Of course folding or just laying them down on the stem or ring will look well.

Frosty The Lucky.

So i got to see a print of the part today. It is basically a valve with a check ball inside. There needs to be a dimple in the bottom just enough so a 9/16" ball will find a home. There is not even a dimension for depth or width from the customer.   The whole part is ~2" long. 

Back a few years ago i bought a doming block set from harbor freight and i use the punches in that as ball punches. They are short and have held up quite nicely. Back to this in a second.

I drew up some ideas to machine ball punches and suggested material, S-7 i am thinking. 

I am discussing the drawing and machining of the punch with my GM and he is seeming delighted. Especially after i said what a waste of time and money it would be to figure out the friction welding and fixture. Also thanks to all here i talked about the wear and tear on machinery. 

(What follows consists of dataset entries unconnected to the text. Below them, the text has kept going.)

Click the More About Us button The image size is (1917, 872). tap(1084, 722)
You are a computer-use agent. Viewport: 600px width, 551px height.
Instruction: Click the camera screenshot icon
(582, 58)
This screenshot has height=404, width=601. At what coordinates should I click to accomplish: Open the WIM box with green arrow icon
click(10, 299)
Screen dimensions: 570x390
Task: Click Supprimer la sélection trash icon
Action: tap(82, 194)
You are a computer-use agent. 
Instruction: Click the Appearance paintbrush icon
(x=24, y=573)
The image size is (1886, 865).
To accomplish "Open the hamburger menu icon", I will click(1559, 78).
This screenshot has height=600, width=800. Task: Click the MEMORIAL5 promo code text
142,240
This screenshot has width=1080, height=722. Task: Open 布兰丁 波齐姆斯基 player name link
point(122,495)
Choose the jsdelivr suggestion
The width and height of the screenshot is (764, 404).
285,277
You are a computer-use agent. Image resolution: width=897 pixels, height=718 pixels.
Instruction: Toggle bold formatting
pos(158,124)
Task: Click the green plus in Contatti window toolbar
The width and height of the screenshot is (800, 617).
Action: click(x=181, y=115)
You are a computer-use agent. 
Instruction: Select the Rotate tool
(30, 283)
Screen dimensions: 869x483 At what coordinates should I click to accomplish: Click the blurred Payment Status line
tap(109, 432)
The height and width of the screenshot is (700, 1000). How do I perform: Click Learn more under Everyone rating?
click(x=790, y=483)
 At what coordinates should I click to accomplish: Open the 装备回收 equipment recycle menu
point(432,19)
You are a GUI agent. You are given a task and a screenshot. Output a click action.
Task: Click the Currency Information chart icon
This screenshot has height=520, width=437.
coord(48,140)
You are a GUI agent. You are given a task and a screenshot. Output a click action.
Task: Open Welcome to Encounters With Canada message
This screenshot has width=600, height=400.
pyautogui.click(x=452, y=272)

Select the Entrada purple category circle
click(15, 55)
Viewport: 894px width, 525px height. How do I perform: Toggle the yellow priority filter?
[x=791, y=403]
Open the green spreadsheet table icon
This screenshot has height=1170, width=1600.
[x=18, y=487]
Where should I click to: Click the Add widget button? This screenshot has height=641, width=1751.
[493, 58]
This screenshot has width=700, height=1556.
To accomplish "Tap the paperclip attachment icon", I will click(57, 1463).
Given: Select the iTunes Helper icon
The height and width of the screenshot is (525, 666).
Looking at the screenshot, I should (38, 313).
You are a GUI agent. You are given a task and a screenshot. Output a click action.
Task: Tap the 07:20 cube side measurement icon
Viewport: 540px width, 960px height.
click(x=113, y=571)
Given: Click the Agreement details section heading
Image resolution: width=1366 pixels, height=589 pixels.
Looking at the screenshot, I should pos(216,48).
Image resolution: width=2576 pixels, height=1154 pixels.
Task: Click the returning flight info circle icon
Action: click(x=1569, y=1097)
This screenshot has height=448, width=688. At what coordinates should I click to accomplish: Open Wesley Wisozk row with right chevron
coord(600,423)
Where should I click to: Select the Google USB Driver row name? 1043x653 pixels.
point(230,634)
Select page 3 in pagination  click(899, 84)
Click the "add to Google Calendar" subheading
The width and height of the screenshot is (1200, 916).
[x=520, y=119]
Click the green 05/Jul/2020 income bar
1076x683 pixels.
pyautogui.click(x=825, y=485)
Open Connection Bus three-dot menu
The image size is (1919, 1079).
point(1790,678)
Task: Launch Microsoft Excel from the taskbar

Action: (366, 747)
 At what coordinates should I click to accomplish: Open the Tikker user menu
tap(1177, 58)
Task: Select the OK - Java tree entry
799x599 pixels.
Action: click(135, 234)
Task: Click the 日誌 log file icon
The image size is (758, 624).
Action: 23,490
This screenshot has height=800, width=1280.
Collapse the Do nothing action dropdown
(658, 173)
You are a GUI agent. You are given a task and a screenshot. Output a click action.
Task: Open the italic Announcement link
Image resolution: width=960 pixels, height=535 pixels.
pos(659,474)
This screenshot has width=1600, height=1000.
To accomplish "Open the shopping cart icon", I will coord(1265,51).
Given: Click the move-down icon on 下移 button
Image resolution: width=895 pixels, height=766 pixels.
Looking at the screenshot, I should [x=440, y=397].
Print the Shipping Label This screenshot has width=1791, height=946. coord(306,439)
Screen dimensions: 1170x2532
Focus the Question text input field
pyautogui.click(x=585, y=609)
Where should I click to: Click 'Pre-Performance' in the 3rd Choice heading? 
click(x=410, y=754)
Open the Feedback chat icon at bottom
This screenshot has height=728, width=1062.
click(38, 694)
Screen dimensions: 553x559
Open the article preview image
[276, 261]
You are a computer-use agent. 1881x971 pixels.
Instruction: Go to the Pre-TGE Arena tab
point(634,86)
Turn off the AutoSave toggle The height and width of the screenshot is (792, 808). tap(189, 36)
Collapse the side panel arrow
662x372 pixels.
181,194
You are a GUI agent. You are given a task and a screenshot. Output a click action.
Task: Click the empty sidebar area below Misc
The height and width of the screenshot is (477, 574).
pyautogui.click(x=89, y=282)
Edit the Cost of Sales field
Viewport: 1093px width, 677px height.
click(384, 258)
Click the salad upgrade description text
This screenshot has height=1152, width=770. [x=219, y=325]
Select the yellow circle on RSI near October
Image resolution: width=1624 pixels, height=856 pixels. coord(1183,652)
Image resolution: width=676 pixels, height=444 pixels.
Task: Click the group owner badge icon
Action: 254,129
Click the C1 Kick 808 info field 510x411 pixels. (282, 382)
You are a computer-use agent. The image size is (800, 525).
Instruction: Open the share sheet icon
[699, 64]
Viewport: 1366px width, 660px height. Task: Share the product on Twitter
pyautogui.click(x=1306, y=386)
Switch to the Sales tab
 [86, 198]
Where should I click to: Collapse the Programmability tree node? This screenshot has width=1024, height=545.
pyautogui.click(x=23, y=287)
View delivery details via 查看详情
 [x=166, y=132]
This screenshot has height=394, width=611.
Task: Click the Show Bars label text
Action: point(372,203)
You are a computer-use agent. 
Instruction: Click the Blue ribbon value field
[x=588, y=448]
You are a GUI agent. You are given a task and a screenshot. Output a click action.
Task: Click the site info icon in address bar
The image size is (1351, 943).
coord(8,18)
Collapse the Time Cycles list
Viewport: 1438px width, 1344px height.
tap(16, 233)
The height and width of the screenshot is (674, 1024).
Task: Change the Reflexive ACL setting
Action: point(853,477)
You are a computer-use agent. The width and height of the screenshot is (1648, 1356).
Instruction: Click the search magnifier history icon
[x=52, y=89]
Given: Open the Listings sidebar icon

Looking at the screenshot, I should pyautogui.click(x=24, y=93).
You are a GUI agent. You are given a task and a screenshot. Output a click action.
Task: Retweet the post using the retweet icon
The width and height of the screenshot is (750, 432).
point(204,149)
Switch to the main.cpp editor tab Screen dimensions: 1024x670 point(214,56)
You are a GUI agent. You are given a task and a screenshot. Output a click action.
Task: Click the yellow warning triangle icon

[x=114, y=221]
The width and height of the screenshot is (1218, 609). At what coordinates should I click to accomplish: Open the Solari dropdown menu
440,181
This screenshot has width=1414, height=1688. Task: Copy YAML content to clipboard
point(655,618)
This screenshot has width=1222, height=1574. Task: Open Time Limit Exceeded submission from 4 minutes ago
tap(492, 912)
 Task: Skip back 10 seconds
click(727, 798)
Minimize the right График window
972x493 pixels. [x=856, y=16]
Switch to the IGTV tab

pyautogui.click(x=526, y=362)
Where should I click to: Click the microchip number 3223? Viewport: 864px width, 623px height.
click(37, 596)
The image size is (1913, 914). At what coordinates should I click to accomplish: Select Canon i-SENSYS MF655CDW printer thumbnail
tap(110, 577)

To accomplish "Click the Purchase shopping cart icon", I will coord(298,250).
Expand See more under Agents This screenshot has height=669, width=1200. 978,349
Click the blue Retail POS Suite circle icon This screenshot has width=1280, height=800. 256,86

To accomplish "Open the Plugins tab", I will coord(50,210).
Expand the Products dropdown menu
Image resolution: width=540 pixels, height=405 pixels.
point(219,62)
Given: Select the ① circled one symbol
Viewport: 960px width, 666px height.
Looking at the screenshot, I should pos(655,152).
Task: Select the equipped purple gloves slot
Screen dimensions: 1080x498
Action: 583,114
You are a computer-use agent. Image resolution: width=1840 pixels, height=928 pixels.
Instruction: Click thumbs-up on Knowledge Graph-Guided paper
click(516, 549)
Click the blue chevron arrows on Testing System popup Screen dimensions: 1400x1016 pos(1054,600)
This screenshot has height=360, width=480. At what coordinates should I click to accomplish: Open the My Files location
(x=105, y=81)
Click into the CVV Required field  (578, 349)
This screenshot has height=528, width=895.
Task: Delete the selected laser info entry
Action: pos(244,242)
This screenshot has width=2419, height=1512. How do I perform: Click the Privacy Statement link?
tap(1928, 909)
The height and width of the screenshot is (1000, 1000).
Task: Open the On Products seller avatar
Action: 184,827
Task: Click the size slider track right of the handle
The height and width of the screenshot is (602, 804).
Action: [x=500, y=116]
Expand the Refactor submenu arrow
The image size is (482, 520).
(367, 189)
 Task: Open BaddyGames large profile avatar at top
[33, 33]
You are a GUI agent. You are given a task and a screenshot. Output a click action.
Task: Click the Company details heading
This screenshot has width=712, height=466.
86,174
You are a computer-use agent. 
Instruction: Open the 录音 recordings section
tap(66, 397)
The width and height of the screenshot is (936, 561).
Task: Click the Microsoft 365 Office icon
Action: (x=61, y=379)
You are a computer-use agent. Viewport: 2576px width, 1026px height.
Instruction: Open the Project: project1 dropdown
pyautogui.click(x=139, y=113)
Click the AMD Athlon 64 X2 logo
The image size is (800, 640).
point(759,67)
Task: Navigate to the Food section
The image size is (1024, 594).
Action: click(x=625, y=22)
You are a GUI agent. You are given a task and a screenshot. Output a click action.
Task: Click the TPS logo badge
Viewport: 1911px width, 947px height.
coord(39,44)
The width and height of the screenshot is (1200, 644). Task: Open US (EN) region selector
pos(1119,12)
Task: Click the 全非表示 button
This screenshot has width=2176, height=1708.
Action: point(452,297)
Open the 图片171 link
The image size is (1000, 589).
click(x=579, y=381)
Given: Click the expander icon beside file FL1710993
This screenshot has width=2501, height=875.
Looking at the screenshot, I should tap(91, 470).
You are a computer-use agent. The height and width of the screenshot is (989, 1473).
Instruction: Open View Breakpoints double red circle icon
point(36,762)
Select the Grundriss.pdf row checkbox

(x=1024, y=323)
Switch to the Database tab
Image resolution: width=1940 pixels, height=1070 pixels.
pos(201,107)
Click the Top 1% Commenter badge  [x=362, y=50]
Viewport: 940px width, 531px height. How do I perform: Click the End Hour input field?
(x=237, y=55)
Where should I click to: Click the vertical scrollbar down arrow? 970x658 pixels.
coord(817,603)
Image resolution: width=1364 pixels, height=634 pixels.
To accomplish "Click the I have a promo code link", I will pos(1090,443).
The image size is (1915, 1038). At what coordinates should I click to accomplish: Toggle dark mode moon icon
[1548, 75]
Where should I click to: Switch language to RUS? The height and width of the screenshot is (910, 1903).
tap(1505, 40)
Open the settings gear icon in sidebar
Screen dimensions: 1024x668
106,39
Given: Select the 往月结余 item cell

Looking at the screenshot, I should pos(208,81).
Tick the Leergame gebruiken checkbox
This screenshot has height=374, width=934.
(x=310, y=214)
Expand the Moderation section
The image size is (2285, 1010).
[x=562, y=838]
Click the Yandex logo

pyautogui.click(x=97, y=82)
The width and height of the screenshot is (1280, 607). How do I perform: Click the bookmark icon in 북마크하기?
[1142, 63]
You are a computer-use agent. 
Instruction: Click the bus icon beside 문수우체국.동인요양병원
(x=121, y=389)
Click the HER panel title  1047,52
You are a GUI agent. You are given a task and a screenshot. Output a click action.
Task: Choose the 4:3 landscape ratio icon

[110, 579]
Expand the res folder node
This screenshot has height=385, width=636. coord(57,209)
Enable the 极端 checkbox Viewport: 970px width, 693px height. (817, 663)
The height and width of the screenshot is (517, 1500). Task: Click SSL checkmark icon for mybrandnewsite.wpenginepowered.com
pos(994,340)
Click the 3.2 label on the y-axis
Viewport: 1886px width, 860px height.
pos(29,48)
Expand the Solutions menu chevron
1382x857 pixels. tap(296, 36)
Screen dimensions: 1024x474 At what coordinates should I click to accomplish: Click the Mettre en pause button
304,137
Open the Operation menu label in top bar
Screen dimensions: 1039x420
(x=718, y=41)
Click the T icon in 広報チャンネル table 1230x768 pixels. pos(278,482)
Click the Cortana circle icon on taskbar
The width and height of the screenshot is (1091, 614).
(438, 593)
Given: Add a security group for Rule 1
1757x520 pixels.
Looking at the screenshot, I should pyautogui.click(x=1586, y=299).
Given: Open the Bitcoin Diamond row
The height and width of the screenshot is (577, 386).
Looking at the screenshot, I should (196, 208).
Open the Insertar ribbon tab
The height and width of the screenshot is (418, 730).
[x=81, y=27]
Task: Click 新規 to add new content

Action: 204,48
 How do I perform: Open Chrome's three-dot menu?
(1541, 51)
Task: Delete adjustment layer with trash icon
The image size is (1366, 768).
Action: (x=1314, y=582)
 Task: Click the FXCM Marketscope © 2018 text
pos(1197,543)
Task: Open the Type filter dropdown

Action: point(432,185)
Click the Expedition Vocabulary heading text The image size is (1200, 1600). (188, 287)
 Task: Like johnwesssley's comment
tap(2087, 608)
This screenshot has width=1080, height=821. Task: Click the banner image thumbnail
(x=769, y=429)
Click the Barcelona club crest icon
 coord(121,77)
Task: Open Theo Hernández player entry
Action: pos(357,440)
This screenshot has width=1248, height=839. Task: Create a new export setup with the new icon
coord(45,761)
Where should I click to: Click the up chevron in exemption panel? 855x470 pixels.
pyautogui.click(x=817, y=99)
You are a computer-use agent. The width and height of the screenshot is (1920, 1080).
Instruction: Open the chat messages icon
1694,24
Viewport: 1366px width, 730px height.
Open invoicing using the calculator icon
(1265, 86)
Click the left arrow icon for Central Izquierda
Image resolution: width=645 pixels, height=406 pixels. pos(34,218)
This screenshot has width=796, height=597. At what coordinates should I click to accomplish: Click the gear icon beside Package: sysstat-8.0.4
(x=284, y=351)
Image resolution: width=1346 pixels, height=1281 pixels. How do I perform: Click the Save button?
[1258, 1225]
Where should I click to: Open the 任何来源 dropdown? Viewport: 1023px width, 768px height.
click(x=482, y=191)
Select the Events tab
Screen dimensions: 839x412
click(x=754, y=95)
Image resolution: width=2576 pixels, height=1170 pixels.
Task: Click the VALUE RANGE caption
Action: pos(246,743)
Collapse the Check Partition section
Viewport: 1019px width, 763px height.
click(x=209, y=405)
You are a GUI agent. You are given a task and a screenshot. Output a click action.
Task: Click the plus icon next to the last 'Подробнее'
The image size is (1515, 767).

Before i came into work i went into my shop and grabbed randomly one of those ball punches. As we were talking i reached into my pocket and pulled out the punch and asked "Is this something like what you want?". His eyes about bugged out of his head and asked where i got it. I said harbor freight. He had no idea that you could buy these punches already made. 

Gotta love those moments!

Great job on the flamingo John! Now, how about a collaboration with your wife perhaps on a "wooly mammoth" variant for the yarn shop? ;-}

Billy, nice to be able to have a productive conversation with your boss and arrive at the low-tech simple solution rather than too complex and costly! I can recall manager-types that were dead set on their vision for something and thus completely unable to grasp that there were other alternatives that might work better.

--Larry

Thank YOU Billy, that put a big fat smile on my face first thing! It's like a triple win, problem solved, you look like the hero and I got to play along. :D

I love the wooly mammoth idea Larry. Well John? You know when these catch on you could rename your operation, John's Wooly Flamingo factory.

Frosty The Lucky.

Fun fact: mammoths had a double coat, with a ~3" thick soft undercoat for warmth combined with a coarse outer coat for external protection. Evidence from mammoths frozen in the Arctic permafrost shows that the guard hairs of the outer coat could be up to three feet long.